Shellfish: North East

(asked on 25th January 2023) - View Source

Question to the Department for Environment, Food and Rural Affairs:

To ask His Majesty's Government what evidence they have to suggest that the cause of mass marine deaths between the River Tees and the River Esk was the result of a new pathogen, given the presence of high levels of pyridine in dead crustaceans.


Answered by
Lord Benyon Portrait
Lord Benyon
Minister of State (Foreign, Commonwealth and Development Office)
This question was answered on 3rd February 2023

The Crustacean Mortality Expert Panel were unable to identify a clear and convincing single cause for the unusual crustacean mortality but considered a novel pathogen or disease to be, as likely as not (33 to 66% probability), the cause of the mass mortalities reported in the north-east of England in autumn 2021. This likelihood is based on key observations including mortality over a sustained period and along 70 km of coastline, the unusual twitching of dying crabs and the deaths being predominantly crabs rather than other species.

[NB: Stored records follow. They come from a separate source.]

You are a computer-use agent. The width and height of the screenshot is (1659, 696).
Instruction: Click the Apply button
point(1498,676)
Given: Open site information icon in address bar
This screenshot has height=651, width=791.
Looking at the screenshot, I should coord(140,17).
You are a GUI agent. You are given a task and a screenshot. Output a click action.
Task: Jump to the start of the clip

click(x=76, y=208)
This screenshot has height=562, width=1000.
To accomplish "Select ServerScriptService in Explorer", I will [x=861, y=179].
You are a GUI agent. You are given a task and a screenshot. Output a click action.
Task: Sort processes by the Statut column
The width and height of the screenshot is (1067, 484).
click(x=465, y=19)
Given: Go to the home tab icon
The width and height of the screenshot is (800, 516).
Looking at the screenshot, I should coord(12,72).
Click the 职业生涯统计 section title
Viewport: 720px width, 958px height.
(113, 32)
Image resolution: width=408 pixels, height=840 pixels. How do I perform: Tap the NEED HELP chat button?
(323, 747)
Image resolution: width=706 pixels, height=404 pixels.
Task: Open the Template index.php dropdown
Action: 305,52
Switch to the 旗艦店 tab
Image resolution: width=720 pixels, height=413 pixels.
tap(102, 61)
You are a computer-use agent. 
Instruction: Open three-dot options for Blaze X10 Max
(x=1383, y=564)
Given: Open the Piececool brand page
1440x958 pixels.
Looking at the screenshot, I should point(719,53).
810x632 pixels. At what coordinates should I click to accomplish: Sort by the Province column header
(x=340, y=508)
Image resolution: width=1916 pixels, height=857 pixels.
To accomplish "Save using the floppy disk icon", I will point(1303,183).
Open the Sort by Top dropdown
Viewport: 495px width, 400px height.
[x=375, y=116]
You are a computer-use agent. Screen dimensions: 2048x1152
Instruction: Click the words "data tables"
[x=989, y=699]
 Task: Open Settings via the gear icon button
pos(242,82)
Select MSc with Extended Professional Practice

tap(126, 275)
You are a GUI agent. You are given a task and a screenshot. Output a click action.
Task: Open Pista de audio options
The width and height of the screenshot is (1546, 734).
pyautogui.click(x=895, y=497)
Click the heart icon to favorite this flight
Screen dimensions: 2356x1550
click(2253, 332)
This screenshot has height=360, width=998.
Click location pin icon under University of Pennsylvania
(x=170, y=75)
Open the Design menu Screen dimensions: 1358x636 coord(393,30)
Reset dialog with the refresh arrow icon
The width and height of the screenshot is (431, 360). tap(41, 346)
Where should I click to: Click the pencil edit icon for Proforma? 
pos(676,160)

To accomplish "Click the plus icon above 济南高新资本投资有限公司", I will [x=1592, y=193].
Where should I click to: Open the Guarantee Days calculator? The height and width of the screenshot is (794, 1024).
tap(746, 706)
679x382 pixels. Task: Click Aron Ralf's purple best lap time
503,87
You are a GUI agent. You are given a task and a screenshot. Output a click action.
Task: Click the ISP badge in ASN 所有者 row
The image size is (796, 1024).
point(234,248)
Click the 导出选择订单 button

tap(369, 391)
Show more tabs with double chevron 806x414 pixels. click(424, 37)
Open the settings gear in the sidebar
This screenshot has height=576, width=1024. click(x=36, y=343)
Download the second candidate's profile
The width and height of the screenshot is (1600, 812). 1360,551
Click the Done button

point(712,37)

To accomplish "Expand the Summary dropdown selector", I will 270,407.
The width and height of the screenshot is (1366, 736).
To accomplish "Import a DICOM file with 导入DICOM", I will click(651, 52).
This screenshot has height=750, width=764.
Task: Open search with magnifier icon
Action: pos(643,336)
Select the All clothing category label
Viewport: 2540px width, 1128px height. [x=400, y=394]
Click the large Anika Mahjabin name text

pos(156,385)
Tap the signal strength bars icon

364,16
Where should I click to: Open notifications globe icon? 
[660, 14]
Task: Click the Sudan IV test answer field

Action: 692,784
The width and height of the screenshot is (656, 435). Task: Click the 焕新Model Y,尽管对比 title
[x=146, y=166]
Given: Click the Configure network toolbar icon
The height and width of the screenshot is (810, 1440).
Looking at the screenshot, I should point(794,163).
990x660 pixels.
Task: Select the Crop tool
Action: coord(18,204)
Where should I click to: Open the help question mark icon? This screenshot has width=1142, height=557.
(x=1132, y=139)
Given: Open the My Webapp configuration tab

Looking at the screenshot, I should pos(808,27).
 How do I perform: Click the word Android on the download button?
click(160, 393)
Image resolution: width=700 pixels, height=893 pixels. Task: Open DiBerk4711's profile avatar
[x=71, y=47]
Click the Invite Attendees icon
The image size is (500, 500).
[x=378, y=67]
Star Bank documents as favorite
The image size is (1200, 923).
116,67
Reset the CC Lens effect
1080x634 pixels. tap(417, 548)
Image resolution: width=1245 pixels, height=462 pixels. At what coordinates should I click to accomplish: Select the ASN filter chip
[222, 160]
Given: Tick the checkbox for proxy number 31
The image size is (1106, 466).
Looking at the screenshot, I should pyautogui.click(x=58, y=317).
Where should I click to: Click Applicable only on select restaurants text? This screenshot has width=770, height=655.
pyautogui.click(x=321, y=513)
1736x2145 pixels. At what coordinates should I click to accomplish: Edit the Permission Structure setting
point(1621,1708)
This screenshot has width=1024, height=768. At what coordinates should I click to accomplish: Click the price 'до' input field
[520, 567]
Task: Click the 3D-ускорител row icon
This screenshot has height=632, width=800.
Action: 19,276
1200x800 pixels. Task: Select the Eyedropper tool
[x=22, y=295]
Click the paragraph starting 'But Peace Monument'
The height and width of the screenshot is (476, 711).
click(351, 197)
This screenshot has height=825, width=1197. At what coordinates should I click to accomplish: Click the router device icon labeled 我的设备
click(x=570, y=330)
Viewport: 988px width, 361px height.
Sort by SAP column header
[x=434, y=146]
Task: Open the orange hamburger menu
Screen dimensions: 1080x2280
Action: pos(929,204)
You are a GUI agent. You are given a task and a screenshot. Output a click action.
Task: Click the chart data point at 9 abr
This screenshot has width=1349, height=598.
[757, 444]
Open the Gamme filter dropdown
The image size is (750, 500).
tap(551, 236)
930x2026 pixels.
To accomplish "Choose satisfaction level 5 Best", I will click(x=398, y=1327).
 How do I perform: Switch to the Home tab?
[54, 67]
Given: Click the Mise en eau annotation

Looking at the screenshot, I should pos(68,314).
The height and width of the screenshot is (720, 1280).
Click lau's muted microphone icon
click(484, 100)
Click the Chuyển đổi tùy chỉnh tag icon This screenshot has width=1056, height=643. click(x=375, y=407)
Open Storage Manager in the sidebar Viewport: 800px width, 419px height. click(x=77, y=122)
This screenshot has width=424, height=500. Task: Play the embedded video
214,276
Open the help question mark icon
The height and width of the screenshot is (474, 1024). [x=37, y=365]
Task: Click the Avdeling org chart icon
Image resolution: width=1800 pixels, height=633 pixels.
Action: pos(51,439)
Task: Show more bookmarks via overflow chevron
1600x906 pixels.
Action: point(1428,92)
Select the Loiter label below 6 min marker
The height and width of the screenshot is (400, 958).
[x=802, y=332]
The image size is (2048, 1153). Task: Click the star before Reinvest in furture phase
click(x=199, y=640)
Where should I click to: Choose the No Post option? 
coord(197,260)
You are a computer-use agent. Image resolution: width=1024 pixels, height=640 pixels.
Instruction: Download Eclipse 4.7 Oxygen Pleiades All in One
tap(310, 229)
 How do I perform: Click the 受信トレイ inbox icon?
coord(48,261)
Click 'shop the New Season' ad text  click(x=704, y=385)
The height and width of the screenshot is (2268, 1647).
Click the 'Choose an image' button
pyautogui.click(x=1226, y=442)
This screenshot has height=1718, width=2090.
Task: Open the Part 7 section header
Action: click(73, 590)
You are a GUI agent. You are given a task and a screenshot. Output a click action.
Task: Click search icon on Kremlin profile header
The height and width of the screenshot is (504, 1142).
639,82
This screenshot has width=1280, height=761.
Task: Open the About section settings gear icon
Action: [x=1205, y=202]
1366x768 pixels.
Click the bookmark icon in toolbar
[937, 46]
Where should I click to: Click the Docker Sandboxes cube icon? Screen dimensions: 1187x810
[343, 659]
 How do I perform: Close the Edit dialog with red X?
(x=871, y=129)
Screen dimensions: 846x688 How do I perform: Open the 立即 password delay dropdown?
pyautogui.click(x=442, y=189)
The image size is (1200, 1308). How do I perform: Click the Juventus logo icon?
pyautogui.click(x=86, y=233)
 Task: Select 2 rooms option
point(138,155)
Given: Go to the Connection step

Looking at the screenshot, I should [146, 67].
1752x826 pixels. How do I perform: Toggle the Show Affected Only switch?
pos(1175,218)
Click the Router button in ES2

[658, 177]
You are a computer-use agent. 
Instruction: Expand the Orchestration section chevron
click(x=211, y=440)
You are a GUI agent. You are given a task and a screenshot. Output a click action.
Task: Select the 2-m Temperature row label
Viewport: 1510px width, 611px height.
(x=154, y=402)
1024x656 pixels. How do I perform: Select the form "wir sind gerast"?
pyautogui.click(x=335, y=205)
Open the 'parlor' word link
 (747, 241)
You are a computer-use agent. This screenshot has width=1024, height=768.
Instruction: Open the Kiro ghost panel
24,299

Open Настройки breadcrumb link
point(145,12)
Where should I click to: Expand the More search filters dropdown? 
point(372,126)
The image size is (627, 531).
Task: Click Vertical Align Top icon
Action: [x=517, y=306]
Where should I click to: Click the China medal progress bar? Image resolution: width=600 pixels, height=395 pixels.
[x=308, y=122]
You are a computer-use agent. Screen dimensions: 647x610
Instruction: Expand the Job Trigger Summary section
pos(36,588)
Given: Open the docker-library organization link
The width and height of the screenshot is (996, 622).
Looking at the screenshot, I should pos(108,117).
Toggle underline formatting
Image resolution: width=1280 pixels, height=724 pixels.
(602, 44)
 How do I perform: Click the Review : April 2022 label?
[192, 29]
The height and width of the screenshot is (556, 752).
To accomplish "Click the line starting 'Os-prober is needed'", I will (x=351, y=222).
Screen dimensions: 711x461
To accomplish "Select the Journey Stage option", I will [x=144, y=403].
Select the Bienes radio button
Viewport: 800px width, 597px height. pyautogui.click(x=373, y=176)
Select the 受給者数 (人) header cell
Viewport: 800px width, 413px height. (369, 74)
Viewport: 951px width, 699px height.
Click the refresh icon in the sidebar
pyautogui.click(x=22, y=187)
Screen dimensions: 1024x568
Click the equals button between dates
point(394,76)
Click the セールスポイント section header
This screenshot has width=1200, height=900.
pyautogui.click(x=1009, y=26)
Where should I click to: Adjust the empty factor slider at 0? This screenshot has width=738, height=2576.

The panel concluded it was very unlikely that pyridine or another toxic pollutant caused the crab deaths, given there could not be sources of any significant volume of pyridine during the period of the crab deaths. Seawater measurements (by the Environment Agency and by York University) could not detect levels of pyridine sufficient to cause mortality during this period. Environment Agency tests for pyridine in crab tissue in the affected north-east coastal region as well from Penzance, Cornwall, and the Norfolk Wash indicated that pyridine can be found in crab tissue in most samples regardless of location. Sediment levels of pyridine from dredged material and other toxic chemicals found in sediments were significantly lower than the levels which would cause crab mortality.